BrendanKKrueger commented 2 months ago

PR Summary

Proposing changes to Spiner based on a wrapper that was written in Singe, in order to provide:

~extrapolations beyond the edge of the data table;~
transformations (e.g., log-log interpolation)

PR Checklist

[ ] Adapt example code from Singe to fit within Spiner
[ ] The Singe example hard-codes the transformation to be log-lin with both linear and logarithmic accessors for both axes; make this general and provide linear, logarithmic, NQT-log as example transformations.
[ ] Because Singe doesn't own Databox, this is a wrapper around Databox. Determine if these features should continue to be an extended wrapper around Databox or features of Databox itself.
[ ] Bring tests over from Singe or write new tests.
[ ] Code is formatted. (You can use the format_spiner make target.)

BrendanKKrueger commented 2 months ago

@dholladay00 and @Yurlungur, these are some features from Singe that Jonah and I discussed transferring over to Spiner to make them more widely accessible. My main question at the moment is whether you want these features to (a) be added directly to Databox, (b) be added to a wrapper around or extension to Databox, or (c) kept in Singe.

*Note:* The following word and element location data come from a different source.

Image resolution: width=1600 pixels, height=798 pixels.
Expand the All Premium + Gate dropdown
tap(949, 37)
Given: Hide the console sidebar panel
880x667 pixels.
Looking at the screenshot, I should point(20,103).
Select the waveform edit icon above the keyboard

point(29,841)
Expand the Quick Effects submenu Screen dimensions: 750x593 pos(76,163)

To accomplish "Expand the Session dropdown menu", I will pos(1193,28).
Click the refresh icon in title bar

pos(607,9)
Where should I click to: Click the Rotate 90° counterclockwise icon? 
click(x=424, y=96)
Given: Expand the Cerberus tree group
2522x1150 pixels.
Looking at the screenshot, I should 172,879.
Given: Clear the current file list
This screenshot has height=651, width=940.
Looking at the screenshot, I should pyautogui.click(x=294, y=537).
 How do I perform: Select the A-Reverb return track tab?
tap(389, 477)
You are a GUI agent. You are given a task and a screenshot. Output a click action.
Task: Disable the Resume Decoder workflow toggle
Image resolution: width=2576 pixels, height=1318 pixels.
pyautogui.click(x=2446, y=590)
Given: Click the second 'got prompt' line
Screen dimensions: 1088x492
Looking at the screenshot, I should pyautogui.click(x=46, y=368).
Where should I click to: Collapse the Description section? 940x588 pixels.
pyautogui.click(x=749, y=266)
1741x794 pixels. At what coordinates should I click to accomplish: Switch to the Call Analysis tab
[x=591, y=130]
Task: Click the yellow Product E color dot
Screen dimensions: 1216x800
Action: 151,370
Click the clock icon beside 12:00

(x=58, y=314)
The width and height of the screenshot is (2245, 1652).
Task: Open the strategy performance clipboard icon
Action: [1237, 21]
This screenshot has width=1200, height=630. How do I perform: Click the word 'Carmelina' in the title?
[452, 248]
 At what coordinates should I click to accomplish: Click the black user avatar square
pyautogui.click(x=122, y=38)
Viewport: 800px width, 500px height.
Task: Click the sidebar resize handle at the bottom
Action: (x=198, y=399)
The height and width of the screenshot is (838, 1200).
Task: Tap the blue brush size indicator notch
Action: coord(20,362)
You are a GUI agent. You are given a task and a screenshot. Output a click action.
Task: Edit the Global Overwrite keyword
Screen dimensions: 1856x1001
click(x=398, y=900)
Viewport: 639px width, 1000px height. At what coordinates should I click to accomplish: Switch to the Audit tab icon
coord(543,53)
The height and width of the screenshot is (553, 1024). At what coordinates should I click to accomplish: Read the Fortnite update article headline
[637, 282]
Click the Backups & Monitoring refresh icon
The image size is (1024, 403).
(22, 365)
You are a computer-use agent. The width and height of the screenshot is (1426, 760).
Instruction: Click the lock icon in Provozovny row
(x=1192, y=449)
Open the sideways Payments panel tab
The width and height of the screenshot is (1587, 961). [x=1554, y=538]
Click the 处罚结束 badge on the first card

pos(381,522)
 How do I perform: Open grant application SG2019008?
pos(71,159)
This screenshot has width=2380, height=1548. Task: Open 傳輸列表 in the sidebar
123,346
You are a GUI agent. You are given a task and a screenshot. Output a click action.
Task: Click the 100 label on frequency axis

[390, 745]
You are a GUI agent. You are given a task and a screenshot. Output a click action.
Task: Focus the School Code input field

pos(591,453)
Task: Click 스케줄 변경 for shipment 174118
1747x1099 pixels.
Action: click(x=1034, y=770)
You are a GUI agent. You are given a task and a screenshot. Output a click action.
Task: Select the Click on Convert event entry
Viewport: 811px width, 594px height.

Yurlungur commented 2 months ago

Broadly I think I'm supportive of these features moving into spiner... but looking at the header file you added for this MR I wonder how much work it would be because I notice that your version pretty explicitly talks about, e.g., density and temperature, which I don't think we want to do with spiner. It should be more generic.

BrendanKKrueger commented 2 months ago

Oh, absolutely it should be (and will be) more generic. The first commit was just copying over the Singe file to show a starting point, but there's plenty in that file that's specific to Singe and that will need to be cleaned up to be more appropriate for Spiner.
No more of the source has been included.